Why Saleh abandoned the Houthis is likely due to Saleh’s perceptions as to how the war was going and a Saudi inducement that they would return Saleh to power. It is interesting that Saleh made his announcement before making sure he was in the relative security of his own tribal homelands as it raises the question as to whether the Saudis had promised him air support/protection on Saleh’s trip from Sana’a but then purposely failed to provide such support knowing the Houthis would seek revenge and kill him, which would effectively eliminate the Saudis from having to deal with Saleh and give the Saudis a freer hand to try and totally defeat the Houthis and install a Saudi chosen puppet to rule Yemen with armed support by Al Qaeda.

The suffering being endured by the people of Yemen is a tragedy but the politics of this war are fascinating. The US supports Saudi who supports Al Qaeda units in Yemen, a group that the US considers terrorists and once gave money to Saleh to fight and push out of Yemen. Given that the US relies on the good will of the Saudis, the UAE, Bahrain and Qatar to maintain military bases in these countries perhaps it is not surprising saying which country in the region supports terrorism is often a matter of political expediency more than reality.
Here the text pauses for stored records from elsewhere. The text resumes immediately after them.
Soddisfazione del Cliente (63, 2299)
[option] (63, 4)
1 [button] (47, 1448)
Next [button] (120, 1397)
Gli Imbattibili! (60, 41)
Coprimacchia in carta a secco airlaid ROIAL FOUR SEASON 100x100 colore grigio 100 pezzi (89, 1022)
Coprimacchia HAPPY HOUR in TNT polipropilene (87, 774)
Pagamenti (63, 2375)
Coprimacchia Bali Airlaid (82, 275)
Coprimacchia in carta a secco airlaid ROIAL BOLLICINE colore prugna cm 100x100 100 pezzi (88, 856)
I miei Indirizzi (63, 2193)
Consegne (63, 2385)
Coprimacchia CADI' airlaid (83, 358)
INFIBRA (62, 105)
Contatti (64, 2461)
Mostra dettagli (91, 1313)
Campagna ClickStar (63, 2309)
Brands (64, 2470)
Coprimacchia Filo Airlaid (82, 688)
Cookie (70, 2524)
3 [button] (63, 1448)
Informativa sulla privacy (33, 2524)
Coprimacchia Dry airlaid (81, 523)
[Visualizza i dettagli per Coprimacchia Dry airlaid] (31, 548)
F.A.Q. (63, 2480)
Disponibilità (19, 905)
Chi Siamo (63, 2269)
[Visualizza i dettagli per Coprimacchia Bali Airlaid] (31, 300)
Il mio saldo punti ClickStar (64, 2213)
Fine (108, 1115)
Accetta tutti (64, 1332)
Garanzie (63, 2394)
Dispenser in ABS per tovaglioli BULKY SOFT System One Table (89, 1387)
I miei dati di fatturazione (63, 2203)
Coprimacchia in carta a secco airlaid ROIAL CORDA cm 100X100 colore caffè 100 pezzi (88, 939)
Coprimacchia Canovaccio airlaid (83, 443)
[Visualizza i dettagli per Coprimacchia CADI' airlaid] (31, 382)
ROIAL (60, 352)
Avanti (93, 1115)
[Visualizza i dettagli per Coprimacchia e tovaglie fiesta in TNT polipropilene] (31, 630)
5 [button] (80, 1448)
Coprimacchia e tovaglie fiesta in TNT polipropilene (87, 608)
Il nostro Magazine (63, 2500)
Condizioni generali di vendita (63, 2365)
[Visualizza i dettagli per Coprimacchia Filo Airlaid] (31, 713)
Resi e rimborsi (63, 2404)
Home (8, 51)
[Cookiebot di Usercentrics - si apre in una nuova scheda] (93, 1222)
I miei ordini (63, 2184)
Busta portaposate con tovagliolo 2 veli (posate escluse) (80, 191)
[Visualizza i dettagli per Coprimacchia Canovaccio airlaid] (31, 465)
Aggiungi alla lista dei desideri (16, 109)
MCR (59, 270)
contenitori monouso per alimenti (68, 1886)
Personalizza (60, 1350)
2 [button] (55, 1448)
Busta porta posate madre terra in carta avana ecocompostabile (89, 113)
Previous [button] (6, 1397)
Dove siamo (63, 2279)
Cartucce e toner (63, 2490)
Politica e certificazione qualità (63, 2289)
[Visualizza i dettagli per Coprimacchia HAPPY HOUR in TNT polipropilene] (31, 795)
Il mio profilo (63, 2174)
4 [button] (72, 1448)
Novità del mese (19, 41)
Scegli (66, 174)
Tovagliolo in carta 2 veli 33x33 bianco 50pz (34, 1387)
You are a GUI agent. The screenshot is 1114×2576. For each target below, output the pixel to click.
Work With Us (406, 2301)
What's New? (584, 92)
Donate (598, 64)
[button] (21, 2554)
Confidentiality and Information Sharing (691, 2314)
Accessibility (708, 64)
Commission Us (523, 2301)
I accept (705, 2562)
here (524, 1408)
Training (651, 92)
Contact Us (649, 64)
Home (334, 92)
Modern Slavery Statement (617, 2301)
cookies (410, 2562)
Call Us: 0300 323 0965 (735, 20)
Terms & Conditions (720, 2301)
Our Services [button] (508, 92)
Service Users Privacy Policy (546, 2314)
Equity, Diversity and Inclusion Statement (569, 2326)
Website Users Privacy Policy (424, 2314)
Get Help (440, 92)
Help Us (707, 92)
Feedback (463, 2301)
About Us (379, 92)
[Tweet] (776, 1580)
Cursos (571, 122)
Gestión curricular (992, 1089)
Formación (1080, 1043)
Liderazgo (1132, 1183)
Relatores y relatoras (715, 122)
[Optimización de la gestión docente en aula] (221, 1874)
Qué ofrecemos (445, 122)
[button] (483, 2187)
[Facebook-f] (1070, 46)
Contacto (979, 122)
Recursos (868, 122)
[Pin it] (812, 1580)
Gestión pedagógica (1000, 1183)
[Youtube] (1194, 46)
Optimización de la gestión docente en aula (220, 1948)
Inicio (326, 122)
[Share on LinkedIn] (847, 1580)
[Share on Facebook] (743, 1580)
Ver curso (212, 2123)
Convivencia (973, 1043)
#4 Comment By a spencer On December 6, 2017 @ 10:32 pm

The most powerful woman I met in Yemen was Slovenian (Yemeni women tend not to speak to men they don’t know; wise counsel if you’ve been following the news) who secured me a visa. Upon arrival I paid her in cash and within half an hour she was showing me how the locals select qat. This was important information.

The most powerful man I met was the commander of a military escort into the Hadramawt, replete with a pivot-mounted 50-caliber in the back of a Toyota. He was a hard-ass, but actually a nice guy. He was chewing a mouthful of qat.

#5 Comment By Baldur Dasche On December 8, 2017 @ 7:14 am

Saleh’s death had to involve one of the strangest ambushes on record. His SUV, it would appear, was struck by three shots through the windshield and Saleh himself was killed with a single shot that definitely exited on the upper left side of his head. the entry wound was carefully obscured in photos. Saleh had a much more tranquil and photogenic exit that some other evil dicatators.

Considering that he was fleeing his residence, which was under attack and reportedly in a convoy with included ‘heavily-armed vehicles and supporting air cover’, it is interesting that there was not more evidence of a fight, or his convoy, which apparently fled leaving him to the Houthi. Is it possible that they may have left him, dead, as well?

His nephew – commanding his military units was also killed. Saleh was a liability to his Arab-friendly successor in Dubai.